= Goal of the exercise =
Convert the listing below into a JSON list of strings with one string for each line, leaving out the blank lines.

___ Listing

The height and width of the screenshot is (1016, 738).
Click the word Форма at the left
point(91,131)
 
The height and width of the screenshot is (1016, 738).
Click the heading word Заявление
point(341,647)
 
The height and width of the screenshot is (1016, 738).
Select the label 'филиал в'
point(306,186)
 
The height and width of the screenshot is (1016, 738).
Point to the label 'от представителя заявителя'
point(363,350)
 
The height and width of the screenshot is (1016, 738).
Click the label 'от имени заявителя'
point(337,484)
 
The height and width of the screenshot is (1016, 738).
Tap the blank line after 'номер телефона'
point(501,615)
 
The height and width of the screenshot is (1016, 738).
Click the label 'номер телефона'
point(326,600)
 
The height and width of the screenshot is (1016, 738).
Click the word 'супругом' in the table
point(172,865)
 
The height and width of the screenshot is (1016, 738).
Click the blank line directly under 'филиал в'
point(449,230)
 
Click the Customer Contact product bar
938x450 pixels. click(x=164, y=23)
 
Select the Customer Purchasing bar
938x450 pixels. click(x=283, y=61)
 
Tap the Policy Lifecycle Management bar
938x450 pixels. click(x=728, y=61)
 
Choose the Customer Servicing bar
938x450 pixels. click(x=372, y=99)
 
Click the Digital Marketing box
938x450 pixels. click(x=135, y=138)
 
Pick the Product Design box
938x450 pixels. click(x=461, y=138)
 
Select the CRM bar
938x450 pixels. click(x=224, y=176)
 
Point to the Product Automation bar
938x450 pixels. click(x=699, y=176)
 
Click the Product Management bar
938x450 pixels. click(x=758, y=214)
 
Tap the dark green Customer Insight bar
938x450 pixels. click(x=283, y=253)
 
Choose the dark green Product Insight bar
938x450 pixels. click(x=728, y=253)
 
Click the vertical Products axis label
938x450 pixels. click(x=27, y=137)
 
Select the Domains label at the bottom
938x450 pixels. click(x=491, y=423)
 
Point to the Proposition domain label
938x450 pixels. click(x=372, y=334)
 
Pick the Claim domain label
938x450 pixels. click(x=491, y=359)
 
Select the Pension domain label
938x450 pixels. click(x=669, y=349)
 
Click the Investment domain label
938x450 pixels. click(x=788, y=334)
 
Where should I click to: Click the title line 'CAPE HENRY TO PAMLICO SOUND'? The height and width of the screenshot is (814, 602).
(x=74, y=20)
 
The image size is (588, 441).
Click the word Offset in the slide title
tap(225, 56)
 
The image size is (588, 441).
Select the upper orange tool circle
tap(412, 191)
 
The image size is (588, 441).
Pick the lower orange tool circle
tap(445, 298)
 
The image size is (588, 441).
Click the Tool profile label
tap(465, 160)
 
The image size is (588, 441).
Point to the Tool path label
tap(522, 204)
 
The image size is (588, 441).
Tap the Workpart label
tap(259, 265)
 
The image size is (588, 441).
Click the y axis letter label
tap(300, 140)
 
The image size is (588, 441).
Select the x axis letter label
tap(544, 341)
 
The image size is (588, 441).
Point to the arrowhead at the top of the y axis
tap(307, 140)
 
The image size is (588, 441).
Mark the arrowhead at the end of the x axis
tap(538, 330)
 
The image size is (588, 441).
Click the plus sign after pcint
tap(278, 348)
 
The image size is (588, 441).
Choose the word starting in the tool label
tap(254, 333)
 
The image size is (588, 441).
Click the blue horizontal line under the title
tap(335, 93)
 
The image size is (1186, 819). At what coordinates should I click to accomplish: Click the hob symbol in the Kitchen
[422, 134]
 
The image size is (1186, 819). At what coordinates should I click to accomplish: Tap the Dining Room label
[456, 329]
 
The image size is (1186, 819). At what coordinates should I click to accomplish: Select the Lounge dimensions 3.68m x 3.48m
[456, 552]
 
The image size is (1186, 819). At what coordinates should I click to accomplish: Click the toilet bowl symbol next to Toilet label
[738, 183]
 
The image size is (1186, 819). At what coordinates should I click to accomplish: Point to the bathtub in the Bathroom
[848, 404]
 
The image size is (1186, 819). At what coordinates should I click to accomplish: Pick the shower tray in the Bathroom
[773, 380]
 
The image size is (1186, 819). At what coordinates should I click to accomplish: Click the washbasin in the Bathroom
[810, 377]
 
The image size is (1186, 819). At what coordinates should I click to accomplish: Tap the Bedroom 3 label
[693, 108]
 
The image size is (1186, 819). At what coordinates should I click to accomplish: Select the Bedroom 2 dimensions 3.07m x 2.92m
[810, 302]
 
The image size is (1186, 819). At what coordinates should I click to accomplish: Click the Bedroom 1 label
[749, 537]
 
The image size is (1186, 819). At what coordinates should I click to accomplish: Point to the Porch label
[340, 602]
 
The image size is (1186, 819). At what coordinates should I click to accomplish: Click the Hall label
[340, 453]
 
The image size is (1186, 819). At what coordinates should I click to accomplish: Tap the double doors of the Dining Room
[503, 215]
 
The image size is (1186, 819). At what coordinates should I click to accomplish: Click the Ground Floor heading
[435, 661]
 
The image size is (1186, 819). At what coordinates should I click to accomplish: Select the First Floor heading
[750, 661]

______

= Correct response =
[
  "The height and width of the screenshot is (1016, 738).",
  "Click the word Форма at the left",
  "point(91,131)",
  "The height and width of the screenshot is (1016, 738).",
  "Click the heading word Заявление",
  "point(341,647)",
  "The height and width of the screenshot is (1016, 738).",
  "Select the label 'филиал в'",
  "point(306,186)",
  "The height and width of the screenshot is (1016, 738).",
  "Point to the label 'от представителя заявителя'",
  "point(363,350)",
  "The height and width of the screenshot is (1016, 738).",
  "Click the label 'от имени заявителя'",
  "point(337,484)",
  "The height and width of the screenshot is (1016, 738).",
  "Tap the blank line after 'номер телефона'",
  "point(501,615)",
  "The height and width of the screenshot is (1016, 738).",
  "Click the label 'номер телефона'",
  "point(326,600)",
  "The height and width of the screenshot is (1016, 738).",
  "Click the word 'супругом' in the table",
  "point(172,865)",
  "The height and width of the screenshot is (1016, 738).",
  "Click the blank line directly under 'филиал в'",
  "point(449,230)",
  "Click the Customer Contact product bar",
  "938x450 pixels. click(x=164, y=23)",
  "Select the Customer Purchasing bar",
  "938x450 pixels. click(x=283, y=61)",
  "Tap the Policy Lifecycle Management bar",
  "938x450 pixels. click(x=728, y=61)",
  "Choose the Customer Servicing bar",
  "938x450 pixels. click(x=372, y=99)",
  "Click the Digital Marketing box",
  "938x450 pixels. click(x=135, y=138)",
  "Pick the Product Design box",
  "938x450 pixels. click(x=461, y=138)",
  "Select the CRM bar",
  "938x450 pixels. click(x=224, y=176)",
  "Point to the Product Automation bar",
  "938x450 pixels. click(x=699, y=176)",
  "Click the Product Management bar",
  "938x450 pixels. click(x=758, y=214)",
  "Tap the dark green Customer Insight bar",
  "938x450 pixels. click(x=283, y=253)",
  "Choose the dark green Product Insight bar",
  "938x450 pixels. click(x=728, y=253)",
  "Click the vertical Products axis label",
  "938x450 pixels. click(x=27, y=137)",
  "Select the Domains label at the bottom",
  "938x450 pixels. click(x=491, y=423)",
  "Point to the Proposition domain label",
  "938x450 pixels. click(x=372, y=334)",
  "Pick the Claim domain label",
  "938x450 pixels. click(x=491, y=359)",
  "Select the Pension domain label",
  "938x450 pixels. click(x=669, y=349)",
  "Click the Investment domain label",
  "938x450 pixels. click(x=788, y=334)",
  "Where should I click to: Click the title line 'CAPE HENRY TO PAMLICO SOUND'? The height and width of the screenshot is (814, 602).",
  "(x=74, y=20)",
  "The image size is (588, 441).",
  "Click the word Offset in the slide title",
  "tap(225, 56)",
  "The image size is (588, 441).",
  "Select the upper orange tool circle",
  "tap(412, 191)",
  "The image size is (588, 441).",
  "Pick the lower orange tool circle",
  "tap(445, 298)",
  "The image size is (588, 441).",
  "Click the Tool profile label",
  "tap(465, 160)",
  "The image size is (588, 441).",
  "Point to the Tool path label",
  "tap(522, 204)",
  "The image size is (588, 441).",
  "Tap the Workpart label",
  "tap(259, 265)",
  "The image size is (588, 441).",
  "Click the y axis letter label",
  "tap(300, 140)",
  "The image size is (588, 441).",
  "Select the x axis letter label",
  "tap(544, 341)",
  "The image size is (588, 441).",
  "Point to the arrowhead at the top of the y axis",
  "tap(307, 140)",
  "The image size is (588, 441).",
  "Mark the arrowhead at the end of the x axis",
  "tap(538, 330)",
  "The image size is (588, 441).",
  "Click the plus sign after pcint",
  "tap(278, 348)",
  "The image size is (588, 441).",
  "Choose the word starting in the tool label",
  "tap(254, 333)",
  "The image size is (588, 441).",
  "Click the blue horizontal line under the title",
  "tap(335, 93)",
  "The image size is (1186, 819). At what coordinates should I click to accomplish: Click the hob symbol in the Kitchen",
  "[422, 134]",
  "The image size is (1186, 819). At what coordinates should I click to accomplish: Tap the Dining Room label",
  "[456, 329]",
  "The image size is (1186, 819). At what coordinates should I click to accomplish: Select the Lounge dimensions 3.68m x 3.48m",
  "[456, 552]",
  "The image size is (1186, 819). At what coordinates should I click to accomplish: Click the toilet bowl symbol next to Toilet label",
  "[738, 183]",
  "The image size is (1186, 819). At what coordinates should I click to accomplish: Point to the bathtub in the Bathroom",
  "[848, 404]",
  "The image size is (1186, 819). At what coordinates should I click to accomplish: Pick the shower tray in the Bathroom",
  "[773, 380]",
  "The image size is (1186, 819). At what coordinates should I click to accomplish: Click the washbasin in the Bathroom",
  "[810, 377]",
  "The image size is (1186, 819). At what coordinates should I click to accomplish: Tap the Bedroom 3 label",
  "[693, 108]",
  "The image size is (1186, 819). At what coordinates should I click to accomplish: Select the Bedroom 2 dimensions 3.07m x 2.92m",
  "[810, 302]",
  "The image size is (1186, 819). At what coordinates should I click to accomplish: Click the Bedroom 1 label",
  "[749, 537]",
  "The image size is (1186, 819). At what coordinates should I click to accomplish: Point to the Porch label",
  "[340, 602]",
  "The image size is (1186, 819). At what coordinates should I click to accomplish: Click the Hall label",
  "[340, 453]",
  "The image size is (1186, 819). At what coordinates should I click to accomplish: Tap the double doors of the Dining Room",
  "[503, 215]",
  "The image size is (1186, 819). At what coordinates should I click to accomplish: Click the Ground Floor heading",
  "[435, 661]",
  "The image size is (1186, 819). At what coordinates should I click to accomplish: Select the First Floor heading",
  "[750, 661]"
]